TASK OBJECTIVE - Copy every row below verbatim, with no changes.
━━━━━━━━━━━━━━━━━━━━
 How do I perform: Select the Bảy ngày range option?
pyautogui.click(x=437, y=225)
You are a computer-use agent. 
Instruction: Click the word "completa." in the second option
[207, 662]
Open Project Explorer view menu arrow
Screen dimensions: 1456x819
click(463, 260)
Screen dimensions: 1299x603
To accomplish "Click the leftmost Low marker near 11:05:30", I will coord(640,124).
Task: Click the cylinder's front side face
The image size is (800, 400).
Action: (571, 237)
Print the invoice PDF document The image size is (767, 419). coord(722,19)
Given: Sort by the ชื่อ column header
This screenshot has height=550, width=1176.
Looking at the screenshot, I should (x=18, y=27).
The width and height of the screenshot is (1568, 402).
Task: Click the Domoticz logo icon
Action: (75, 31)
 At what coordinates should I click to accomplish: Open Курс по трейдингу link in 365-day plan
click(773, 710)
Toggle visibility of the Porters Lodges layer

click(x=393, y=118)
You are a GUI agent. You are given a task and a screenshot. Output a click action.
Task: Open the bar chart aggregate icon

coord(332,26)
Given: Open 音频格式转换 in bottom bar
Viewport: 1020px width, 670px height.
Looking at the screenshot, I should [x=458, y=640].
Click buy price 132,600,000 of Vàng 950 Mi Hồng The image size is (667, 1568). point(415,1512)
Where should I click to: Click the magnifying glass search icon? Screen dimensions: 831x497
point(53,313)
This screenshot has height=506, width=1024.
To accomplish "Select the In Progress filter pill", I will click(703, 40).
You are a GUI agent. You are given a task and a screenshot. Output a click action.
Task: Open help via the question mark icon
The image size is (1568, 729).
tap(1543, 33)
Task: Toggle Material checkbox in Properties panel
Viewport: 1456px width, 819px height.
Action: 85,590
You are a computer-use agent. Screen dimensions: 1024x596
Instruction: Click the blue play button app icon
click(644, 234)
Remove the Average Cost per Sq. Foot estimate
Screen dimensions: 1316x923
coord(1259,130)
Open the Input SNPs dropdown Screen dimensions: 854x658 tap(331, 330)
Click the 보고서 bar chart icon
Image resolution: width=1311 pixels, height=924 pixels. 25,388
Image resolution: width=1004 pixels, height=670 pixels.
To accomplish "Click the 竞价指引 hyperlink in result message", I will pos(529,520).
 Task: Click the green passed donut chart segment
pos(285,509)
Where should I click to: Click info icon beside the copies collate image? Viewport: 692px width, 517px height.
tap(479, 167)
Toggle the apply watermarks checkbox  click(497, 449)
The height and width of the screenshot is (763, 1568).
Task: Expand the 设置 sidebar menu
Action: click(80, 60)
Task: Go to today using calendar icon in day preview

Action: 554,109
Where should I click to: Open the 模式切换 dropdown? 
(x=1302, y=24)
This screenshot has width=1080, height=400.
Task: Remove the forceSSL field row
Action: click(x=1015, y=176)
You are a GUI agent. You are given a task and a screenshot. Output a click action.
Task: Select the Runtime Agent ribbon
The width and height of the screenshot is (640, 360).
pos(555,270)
━━━━━━━━━━━━━━━━━━━━
EXERCISE SOLUTION -
 How do I perform: Select the Bảy ngày range option?
pyautogui.click(x=437, y=225)
You are a computer-use agent. 
Instruction: Click the word "completa." in the second option
[207, 662]
Open Project Explorer view menu arrow
Screen dimensions: 1456x819
click(463, 260)
Screen dimensions: 1299x603
To accomplish "Click the leftmost Low marker near 11:05:30", I will coord(640,124).
Task: Click the cylinder's front side face
The image size is (800, 400).
Action: (571, 237)
Print the invoice PDF document The image size is (767, 419). coord(722,19)
Given: Sort by the ชื่อ column header
This screenshot has height=550, width=1176.
Looking at the screenshot, I should (x=18, y=27).
The width and height of the screenshot is (1568, 402).
Task: Click the Domoticz logo icon
Action: (75, 31)
 At what coordinates should I click to accomplish: Open Курс по трейдингу link in 365-day plan
click(773, 710)
Toggle visibility of the Porters Lodges layer

click(x=393, y=118)
You are a GUI agent. You are given a task and a screenshot. Output a click action.
Task: Open the bar chart aggregate icon

coord(332,26)
Given: Open 音频格式转换 in bottom bar
Viewport: 1020px width, 670px height.
Looking at the screenshot, I should [x=458, y=640].
Click buy price 132,600,000 of Vàng 950 Mi Hồng The image size is (667, 1568). point(415,1512)
Where should I click to: Click the magnifying glass search icon? Screen dimensions: 831x497
point(53,313)
This screenshot has height=506, width=1024.
To accomplish "Select the In Progress filter pill", I will click(703, 40).
You are a GUI agent. You are given a task and a screenshot. Output a click action.
Task: Open help via the question mark icon
The image size is (1568, 729).
tap(1543, 33)
Task: Toggle Material checkbox in Properties panel
Viewport: 1456px width, 819px height.
Action: 85,590
You are a computer-use agent. Screen dimensions: 1024x596
Instruction: Click the blue play button app icon
click(644, 234)
Remove the Average Cost per Sq. Foot estimate
Screen dimensions: 1316x923
coord(1259,130)
Open the Input SNPs dropdown Screen dimensions: 854x658 tap(331, 330)
Click the 보고서 bar chart icon
Image resolution: width=1311 pixels, height=924 pixels. 25,388
Image resolution: width=1004 pixels, height=670 pixels.
To accomplish "Click the 竞价指引 hyperlink in result message", I will pos(529,520).
 Task: Click the green passed donut chart segment
pos(285,509)
Where should I click to: Click info icon beside the copies collate image? Viewport: 692px width, 517px height.
tap(479, 167)
Toggle the apply watermarks checkbox  click(497, 449)
The height and width of the screenshot is (763, 1568).
Task: Expand the 设置 sidebar menu
Action: click(80, 60)
Task: Go to today using calendar icon in day preview

Action: 554,109
Where should I click to: Open the 模式切换 dropdown? 
(x=1302, y=24)
This screenshot has width=1080, height=400.
Task: Remove the forceSSL field row
Action: click(x=1015, y=176)
You are a GUI agent. You are given a task and a screenshot. Output a click action.
Task: Select the Runtime Agent ribbon
The width and height of the screenshot is (640, 360).
pos(555,270)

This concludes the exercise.